The team executed a split refactoring:
AGENTS.mdtrimmed to 80 lines: only project overview, run commands, and 15 global hard constraints- Created topic documents:
docs/api-patterns.md(120 lines),docs/database-rules.md(60 lines),docs/testing-standards.md(80 lines) - Added topic document links in the entry file
- Historical notes either converted to test cases or deleted outright
After refactoring: success rate on the same task set improved from 45% to 72%. Security constraint compliance rose from 60% to 95%, because the rule moved from the middle of the file to the top of the entry file — no longer "lost in the middle."
Key Takeaways
- "Add a rule" is short-term pain relief and long-term poison. Before adding any rule, consider whether it belongs in a topic document instead.

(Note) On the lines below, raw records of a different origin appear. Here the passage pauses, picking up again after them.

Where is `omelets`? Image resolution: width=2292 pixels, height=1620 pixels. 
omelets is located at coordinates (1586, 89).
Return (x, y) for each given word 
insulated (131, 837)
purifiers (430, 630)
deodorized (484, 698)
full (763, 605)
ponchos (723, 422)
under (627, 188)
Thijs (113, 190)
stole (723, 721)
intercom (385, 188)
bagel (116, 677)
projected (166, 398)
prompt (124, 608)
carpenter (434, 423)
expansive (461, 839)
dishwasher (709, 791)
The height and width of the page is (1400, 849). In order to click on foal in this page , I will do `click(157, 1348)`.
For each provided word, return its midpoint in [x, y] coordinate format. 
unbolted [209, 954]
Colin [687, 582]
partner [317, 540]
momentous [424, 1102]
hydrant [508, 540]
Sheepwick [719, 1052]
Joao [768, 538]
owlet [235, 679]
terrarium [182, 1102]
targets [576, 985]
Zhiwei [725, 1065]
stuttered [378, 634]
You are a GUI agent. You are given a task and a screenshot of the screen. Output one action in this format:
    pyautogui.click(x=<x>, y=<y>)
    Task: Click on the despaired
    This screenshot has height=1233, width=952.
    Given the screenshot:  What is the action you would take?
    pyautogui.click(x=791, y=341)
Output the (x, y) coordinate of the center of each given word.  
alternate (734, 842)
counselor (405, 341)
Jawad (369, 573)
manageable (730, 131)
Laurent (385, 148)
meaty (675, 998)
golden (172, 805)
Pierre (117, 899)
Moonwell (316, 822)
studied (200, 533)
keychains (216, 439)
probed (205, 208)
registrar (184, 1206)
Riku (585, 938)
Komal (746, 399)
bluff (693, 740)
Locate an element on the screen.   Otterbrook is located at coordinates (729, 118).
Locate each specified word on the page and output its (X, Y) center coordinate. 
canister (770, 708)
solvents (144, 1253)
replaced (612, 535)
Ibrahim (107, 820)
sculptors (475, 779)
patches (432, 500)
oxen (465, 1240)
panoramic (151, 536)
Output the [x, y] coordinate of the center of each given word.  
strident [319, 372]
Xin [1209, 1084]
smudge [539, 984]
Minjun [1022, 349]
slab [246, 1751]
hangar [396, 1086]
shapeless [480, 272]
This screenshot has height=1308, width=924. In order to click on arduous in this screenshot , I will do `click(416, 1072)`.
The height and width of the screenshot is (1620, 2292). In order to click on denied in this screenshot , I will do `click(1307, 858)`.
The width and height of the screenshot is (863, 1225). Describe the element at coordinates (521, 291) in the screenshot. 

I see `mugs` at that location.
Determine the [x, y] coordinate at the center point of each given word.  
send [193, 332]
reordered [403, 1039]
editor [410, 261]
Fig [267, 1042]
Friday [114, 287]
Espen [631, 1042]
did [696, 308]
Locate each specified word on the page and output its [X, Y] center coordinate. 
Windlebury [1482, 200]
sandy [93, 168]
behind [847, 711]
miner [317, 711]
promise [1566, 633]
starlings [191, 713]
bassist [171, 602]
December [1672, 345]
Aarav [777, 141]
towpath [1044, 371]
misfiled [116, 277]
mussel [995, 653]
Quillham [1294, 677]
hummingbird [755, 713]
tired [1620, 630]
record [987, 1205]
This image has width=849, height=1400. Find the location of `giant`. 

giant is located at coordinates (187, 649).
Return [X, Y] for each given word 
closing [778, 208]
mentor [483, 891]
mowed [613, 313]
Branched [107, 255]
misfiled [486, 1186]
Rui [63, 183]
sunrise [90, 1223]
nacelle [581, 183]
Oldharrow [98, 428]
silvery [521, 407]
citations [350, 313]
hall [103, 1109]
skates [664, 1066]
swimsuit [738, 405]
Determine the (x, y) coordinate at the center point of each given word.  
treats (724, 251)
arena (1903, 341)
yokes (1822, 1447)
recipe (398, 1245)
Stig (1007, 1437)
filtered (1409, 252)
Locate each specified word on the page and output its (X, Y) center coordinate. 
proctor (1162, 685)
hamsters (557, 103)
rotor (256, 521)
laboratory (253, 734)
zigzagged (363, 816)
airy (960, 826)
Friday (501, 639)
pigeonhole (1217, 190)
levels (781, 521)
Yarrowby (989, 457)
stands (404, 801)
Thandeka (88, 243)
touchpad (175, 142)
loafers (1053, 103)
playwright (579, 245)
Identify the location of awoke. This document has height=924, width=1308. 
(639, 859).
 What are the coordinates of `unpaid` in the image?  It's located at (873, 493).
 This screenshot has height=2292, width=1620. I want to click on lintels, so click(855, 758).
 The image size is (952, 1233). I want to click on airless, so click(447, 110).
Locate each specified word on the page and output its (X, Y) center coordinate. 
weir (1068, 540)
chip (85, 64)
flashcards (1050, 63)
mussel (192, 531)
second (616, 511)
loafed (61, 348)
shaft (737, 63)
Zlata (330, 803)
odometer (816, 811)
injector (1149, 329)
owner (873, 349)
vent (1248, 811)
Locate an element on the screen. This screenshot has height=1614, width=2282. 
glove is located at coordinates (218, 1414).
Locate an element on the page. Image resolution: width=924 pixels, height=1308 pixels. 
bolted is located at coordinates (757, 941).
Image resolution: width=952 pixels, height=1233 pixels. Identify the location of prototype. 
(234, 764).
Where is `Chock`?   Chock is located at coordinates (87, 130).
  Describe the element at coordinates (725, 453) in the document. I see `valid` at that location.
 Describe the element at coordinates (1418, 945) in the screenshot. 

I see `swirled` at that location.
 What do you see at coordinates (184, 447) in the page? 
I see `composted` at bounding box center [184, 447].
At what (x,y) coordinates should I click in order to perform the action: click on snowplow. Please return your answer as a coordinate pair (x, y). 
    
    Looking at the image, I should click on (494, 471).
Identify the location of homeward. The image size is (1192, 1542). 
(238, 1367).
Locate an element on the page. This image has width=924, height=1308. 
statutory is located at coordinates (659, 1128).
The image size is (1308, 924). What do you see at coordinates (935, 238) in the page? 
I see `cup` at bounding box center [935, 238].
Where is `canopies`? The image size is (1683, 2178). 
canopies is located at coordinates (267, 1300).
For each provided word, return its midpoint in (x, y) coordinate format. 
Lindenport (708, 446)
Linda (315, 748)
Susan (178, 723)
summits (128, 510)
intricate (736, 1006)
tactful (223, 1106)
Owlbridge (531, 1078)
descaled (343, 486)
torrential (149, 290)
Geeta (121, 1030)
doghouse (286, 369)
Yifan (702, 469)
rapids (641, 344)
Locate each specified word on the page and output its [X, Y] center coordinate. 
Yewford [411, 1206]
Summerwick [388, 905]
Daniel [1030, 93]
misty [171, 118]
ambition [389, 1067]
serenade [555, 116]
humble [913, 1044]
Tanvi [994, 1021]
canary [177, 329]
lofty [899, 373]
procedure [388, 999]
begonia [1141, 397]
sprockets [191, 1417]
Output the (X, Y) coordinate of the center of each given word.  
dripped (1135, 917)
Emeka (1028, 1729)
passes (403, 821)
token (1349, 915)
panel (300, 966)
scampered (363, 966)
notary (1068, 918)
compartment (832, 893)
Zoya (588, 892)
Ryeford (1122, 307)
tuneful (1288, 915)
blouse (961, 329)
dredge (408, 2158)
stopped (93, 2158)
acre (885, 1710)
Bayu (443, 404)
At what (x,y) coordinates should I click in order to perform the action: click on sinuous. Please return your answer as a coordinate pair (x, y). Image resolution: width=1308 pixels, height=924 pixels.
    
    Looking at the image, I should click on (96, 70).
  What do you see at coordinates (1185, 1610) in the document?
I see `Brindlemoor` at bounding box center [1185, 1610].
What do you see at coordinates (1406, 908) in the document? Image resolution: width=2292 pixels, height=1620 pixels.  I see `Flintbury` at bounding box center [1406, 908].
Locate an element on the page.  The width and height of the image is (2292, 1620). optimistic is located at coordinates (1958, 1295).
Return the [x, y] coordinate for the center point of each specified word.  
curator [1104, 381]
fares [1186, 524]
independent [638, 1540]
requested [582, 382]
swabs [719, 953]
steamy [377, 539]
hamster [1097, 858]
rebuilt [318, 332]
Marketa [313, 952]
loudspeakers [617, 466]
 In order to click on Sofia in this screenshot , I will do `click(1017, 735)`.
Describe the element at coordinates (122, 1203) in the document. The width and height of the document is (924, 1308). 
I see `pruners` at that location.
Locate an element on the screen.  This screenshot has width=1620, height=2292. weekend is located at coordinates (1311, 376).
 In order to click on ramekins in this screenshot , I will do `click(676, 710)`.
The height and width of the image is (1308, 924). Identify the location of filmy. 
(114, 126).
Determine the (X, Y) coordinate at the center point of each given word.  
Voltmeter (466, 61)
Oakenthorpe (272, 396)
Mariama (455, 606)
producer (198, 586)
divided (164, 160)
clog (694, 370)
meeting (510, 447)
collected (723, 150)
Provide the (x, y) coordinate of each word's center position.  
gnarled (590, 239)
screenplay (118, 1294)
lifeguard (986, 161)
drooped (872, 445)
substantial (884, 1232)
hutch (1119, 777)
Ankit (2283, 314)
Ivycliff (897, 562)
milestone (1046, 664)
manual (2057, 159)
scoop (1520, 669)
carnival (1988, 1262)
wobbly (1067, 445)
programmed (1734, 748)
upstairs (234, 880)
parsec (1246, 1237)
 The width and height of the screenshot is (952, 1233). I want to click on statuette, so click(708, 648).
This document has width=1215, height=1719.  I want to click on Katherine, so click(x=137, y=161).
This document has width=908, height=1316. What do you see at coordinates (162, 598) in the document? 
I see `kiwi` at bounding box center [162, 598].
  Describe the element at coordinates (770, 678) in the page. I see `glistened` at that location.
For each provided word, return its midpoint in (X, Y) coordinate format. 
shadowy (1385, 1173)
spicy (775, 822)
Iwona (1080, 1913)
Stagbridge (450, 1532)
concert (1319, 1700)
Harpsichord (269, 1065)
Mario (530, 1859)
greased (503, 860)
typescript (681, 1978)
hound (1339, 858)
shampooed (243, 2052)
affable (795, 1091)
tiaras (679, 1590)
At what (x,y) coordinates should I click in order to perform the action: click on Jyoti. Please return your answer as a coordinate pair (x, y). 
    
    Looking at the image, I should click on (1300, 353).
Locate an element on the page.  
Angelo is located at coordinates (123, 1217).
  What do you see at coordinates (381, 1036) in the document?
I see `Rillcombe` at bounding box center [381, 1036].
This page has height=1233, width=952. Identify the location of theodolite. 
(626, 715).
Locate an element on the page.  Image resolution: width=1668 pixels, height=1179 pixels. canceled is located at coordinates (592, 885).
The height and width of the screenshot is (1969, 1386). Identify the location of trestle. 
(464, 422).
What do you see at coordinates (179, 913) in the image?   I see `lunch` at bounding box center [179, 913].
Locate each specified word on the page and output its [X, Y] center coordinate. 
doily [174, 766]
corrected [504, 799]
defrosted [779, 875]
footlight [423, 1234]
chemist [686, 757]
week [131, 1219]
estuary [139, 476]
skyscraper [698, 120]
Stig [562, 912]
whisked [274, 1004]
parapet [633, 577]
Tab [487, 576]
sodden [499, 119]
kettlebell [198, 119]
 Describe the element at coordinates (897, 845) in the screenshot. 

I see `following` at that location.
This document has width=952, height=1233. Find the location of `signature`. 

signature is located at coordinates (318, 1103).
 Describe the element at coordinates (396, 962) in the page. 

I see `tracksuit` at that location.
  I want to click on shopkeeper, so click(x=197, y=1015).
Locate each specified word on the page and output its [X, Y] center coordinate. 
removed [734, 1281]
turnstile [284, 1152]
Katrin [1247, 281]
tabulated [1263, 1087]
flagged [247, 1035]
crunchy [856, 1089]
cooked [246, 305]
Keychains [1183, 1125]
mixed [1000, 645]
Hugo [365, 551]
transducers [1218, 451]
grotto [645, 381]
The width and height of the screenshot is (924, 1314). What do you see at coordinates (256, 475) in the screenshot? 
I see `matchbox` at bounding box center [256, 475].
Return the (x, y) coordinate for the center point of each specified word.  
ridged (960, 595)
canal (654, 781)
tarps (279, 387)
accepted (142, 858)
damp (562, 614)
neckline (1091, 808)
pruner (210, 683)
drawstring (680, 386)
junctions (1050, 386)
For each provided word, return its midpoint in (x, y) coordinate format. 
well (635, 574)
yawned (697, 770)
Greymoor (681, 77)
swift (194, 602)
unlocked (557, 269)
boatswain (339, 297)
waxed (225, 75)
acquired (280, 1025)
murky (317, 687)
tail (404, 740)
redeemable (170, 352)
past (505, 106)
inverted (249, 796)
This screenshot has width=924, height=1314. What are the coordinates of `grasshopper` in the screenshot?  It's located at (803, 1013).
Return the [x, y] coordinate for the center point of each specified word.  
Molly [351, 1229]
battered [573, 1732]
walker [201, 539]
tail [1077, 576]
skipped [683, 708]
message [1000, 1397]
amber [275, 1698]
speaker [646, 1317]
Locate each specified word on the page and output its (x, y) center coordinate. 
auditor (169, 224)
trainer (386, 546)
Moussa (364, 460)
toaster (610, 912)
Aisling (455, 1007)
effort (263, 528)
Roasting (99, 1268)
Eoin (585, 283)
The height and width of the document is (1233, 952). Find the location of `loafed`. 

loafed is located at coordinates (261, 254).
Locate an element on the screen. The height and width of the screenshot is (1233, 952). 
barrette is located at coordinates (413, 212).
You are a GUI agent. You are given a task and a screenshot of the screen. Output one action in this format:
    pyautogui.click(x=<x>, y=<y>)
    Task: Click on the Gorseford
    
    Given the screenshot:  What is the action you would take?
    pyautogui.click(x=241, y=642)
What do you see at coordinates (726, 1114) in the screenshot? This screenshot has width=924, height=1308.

- The entry file is a router, not an encyclopedia. 50-200 lines — overview, hard constraints, and links only.
- Leverage the "lost in the middle" effect: put important information at the top or bottom, and move less critical items to topic documents.
- Manage instruction bloat the way you manage technical debt. Regular audits, and every instruction should have a source, applicability condition, and expiry condition.
- After splitting, SNR improves and the agent spends more of its context budget on the actual task instead of processing irrelevant instructions.
Further Reading
- OpenAI: Harness Engineering
- Anthropic: Effective Harnesses for Long-Running Agents
- Lost in the Middle: How Language Models Use Long Contexts
- HumanLayer: Harness Engineering for Coding Agents
- Nielsen Norman Group: Progressive Disclosure
Exercises
SNR Audit: Take your current entry instruction file and list all instruction entries. Pick 5 different common task types and mark whether each instruction is relevant to that task. Calculate the SNR for each task type. Instructions that are noise for most tasks should be moved to topic documents.
Reveal on Demand Refactor: If you have an instruction file over 300 lines, split it into: (a) an entry file under 100 lines, (b) 3-5 topic documents. Run the same set of tasks (at least 5) before and after refactoring, and compare success rates.
Lost in the Middle Verification: In a long instruction file, place a critical constraint at the top, middle, and bottom respectively, running the same task set each time (at least 5 runs per position). See if there's a difference in compliance rate. You might be surprised by how strong the position effect is.